* **Work item**
Below, locate the line that contains "Essensthread** (1062, 869)". Repeat exactly from that line to the line that contains "Filter (34, 101)", inclusive, leaving out the pictures.

[Source data]

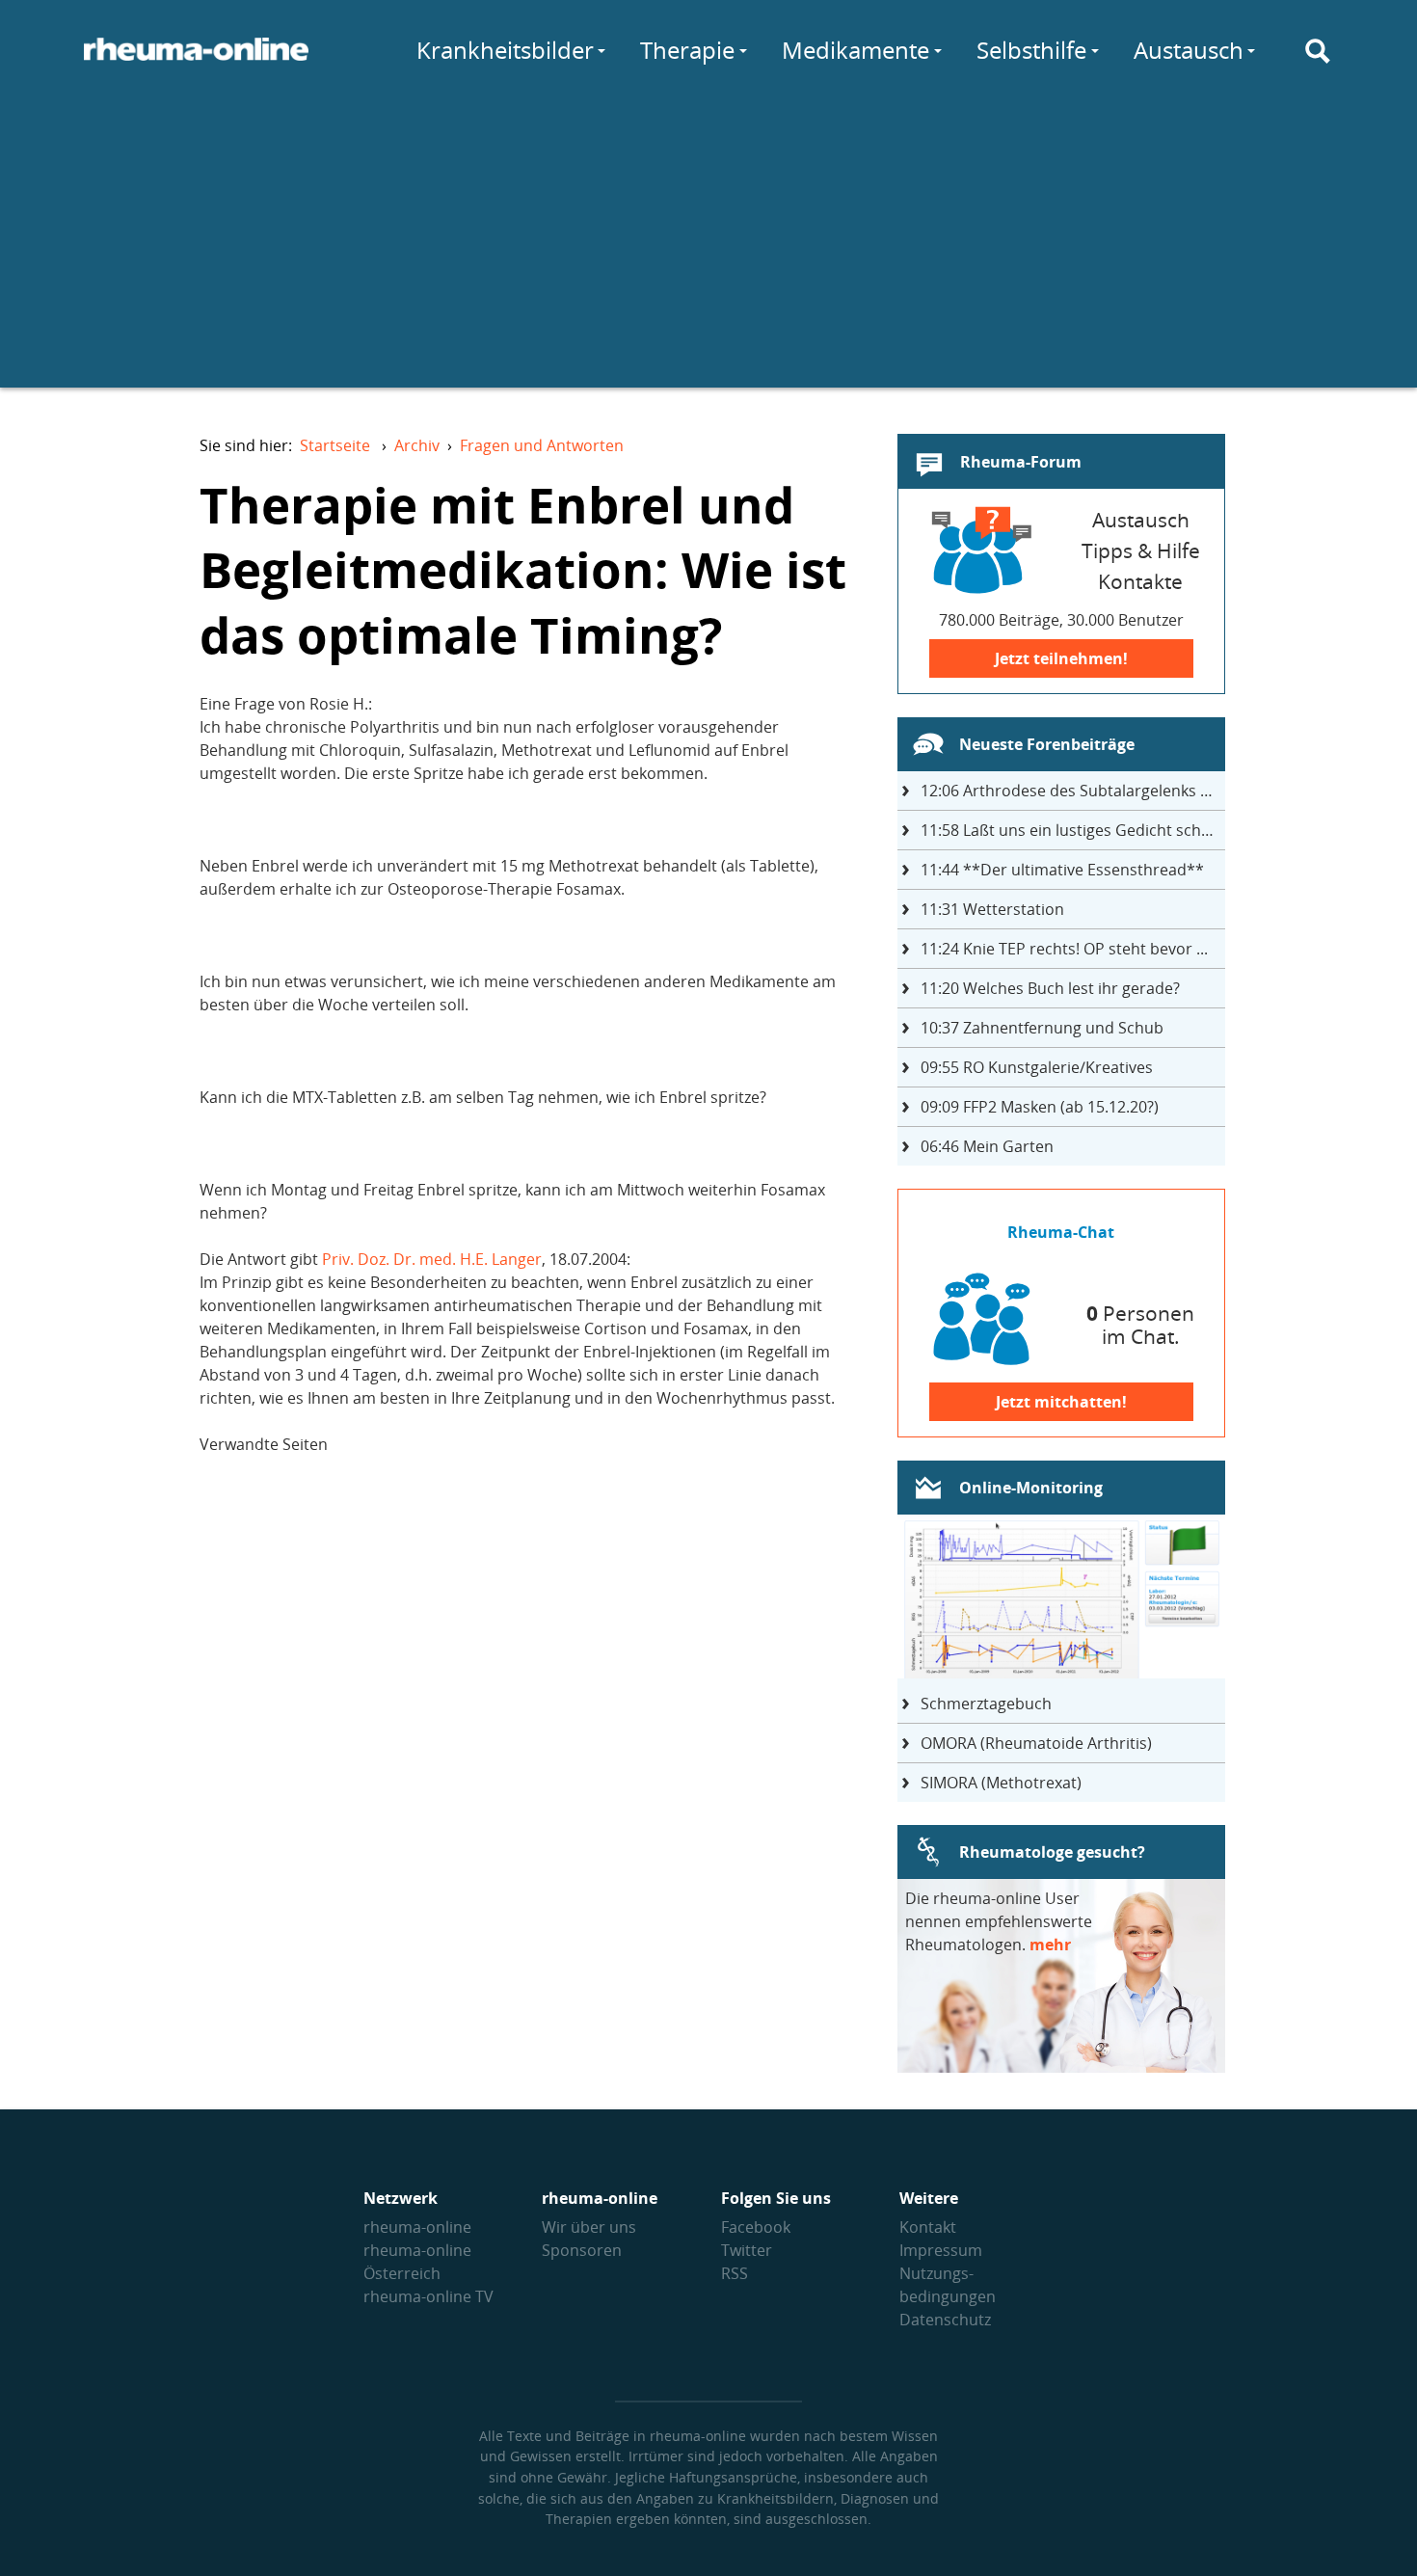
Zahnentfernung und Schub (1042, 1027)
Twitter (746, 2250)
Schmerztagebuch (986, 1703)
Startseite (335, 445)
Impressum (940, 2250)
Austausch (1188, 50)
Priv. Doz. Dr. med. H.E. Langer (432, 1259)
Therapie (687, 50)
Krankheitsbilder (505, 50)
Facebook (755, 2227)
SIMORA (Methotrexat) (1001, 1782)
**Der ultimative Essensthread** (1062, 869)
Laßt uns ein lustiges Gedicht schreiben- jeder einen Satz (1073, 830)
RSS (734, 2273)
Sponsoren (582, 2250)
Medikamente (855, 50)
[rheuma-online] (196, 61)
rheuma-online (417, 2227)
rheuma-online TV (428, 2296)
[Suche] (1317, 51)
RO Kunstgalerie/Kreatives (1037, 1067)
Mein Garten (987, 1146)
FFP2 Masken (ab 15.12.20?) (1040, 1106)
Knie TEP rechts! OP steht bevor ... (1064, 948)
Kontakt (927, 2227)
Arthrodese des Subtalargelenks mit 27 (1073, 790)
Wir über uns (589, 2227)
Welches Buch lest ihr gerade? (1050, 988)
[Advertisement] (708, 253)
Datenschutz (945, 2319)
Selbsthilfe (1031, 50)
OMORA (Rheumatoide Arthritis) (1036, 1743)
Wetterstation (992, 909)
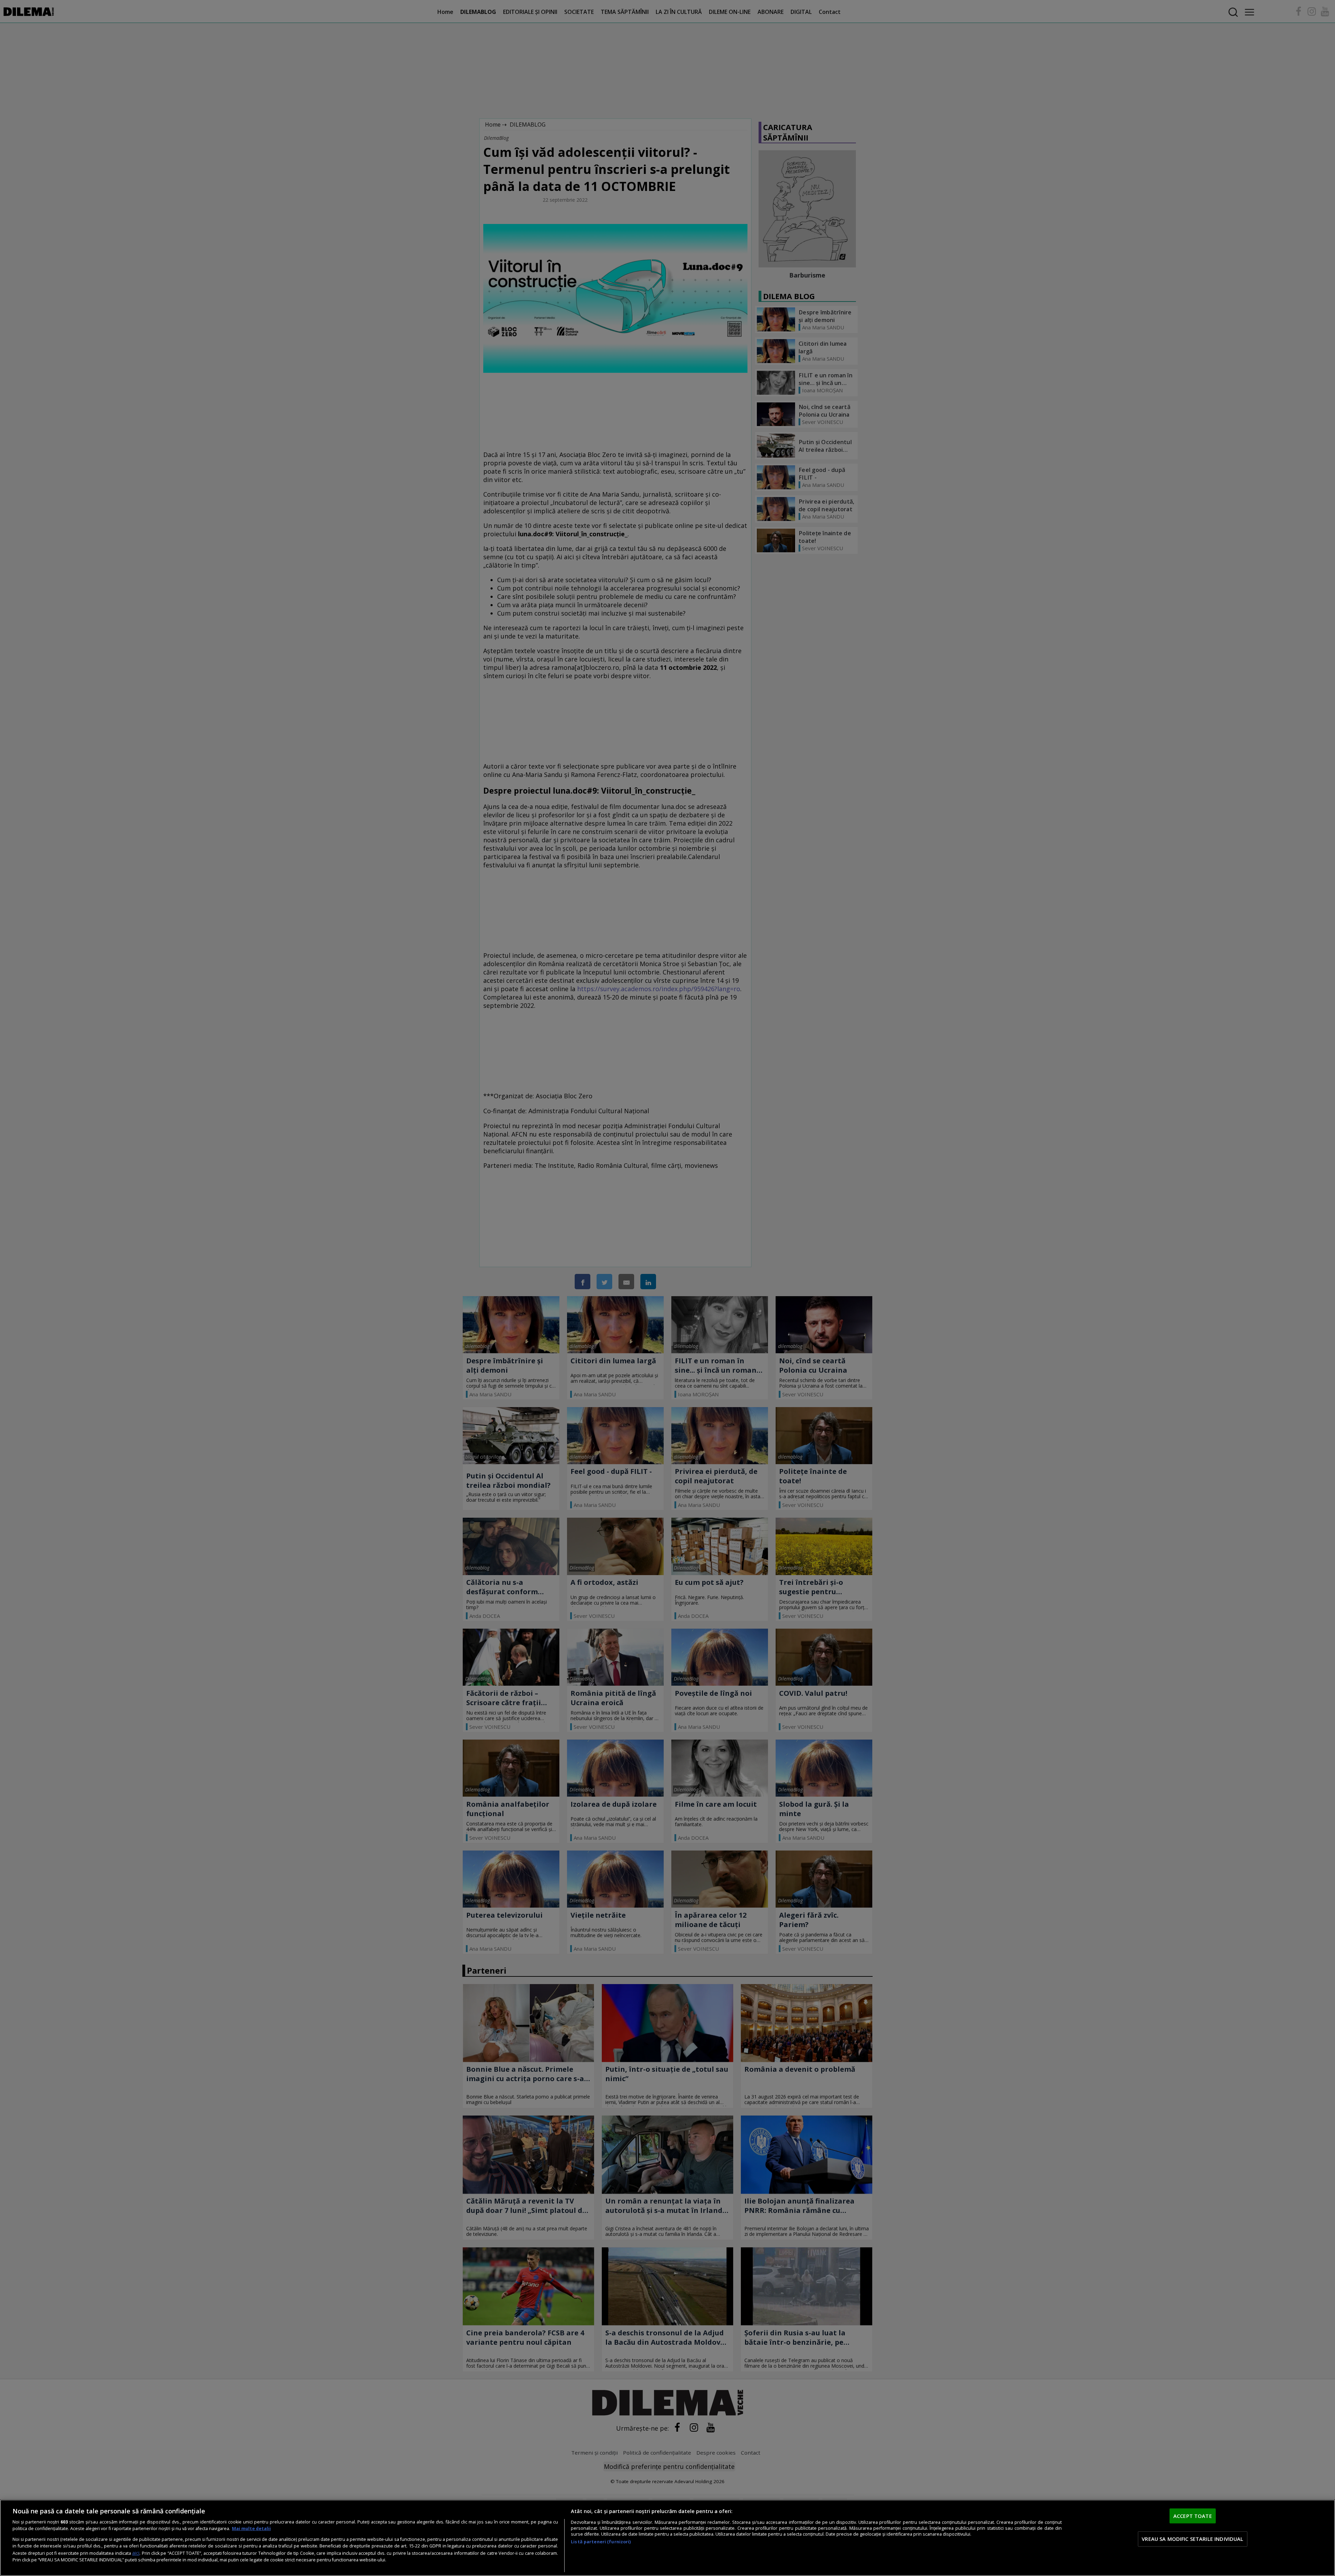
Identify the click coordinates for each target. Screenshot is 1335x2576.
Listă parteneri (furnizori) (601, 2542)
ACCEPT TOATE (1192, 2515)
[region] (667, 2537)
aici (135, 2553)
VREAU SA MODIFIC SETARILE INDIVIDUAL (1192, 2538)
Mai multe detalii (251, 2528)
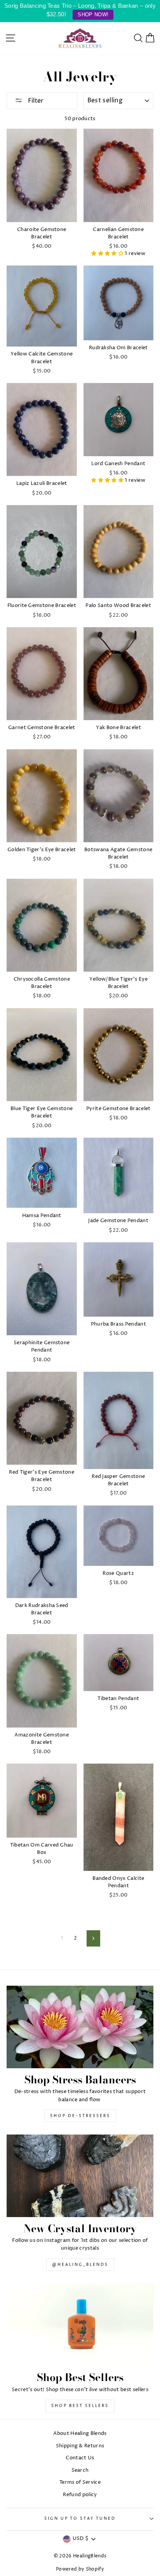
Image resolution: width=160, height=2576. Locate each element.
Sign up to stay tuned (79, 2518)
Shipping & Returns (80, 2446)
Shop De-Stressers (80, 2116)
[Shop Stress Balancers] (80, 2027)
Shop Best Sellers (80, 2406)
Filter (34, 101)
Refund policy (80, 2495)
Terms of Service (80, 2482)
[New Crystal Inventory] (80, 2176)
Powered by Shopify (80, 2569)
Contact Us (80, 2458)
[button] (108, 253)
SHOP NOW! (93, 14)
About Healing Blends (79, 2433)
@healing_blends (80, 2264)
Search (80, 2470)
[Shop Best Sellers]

* **Final answer**
**Der ultimative Essensthread** (1062, 869)
Laßt uns ein lustiges Gedicht schreiben- jeder einen Satz (1073, 830)
RSS (734, 2273)
Sponsoren (582, 2250)
Medikamente (855, 50)
[rheuma-online] (196, 61)
rheuma-online (417, 2227)
rheuma-online TV (428, 2296)
[Suche] (1317, 51)
RO Kunstgalerie/Kreatives (1037, 1067)
Mein Garten (987, 1146)
FFP2 Masken (ab 15.12.20?) (1040, 1106)
Knie TEP rechts! OP steht bevor ... (1064, 948)
Kontakt (927, 2227)
Arthrodese des Subtalargelenks mit 27 (1073, 790)
Wir über uns (589, 2227)
Welches Buch lest ihr gerade? (1050, 988)
[Advertisement] (708, 253)
Datenschutz (945, 2319)
Selbsthilfe (1031, 50)
OMORA (Rheumatoide Arthritis) (1036, 1743)
Wetterstation (992, 909)
Identify the click coordinates for each target. Screenshot is 1335x2576.
Listă parteneri (furnizori) (601, 2542)
ACCEPT TOATE (1192, 2515)
[region] (667, 2537)
aici (135, 2553)
VREAU SA MODIFIC SETARILE INDIVIDUAL (1192, 2538)
Mai multe detalii (251, 2528)
Image resolution: width=160, height=2576. Locate each element.
Sign up to stay tuned (79, 2518)
Shipping & Returns (80, 2446)
Shop De-Stressers (80, 2116)
[Shop Stress Balancers] (80, 2027)
Shop Best Sellers (80, 2406)
Filter (34, 101)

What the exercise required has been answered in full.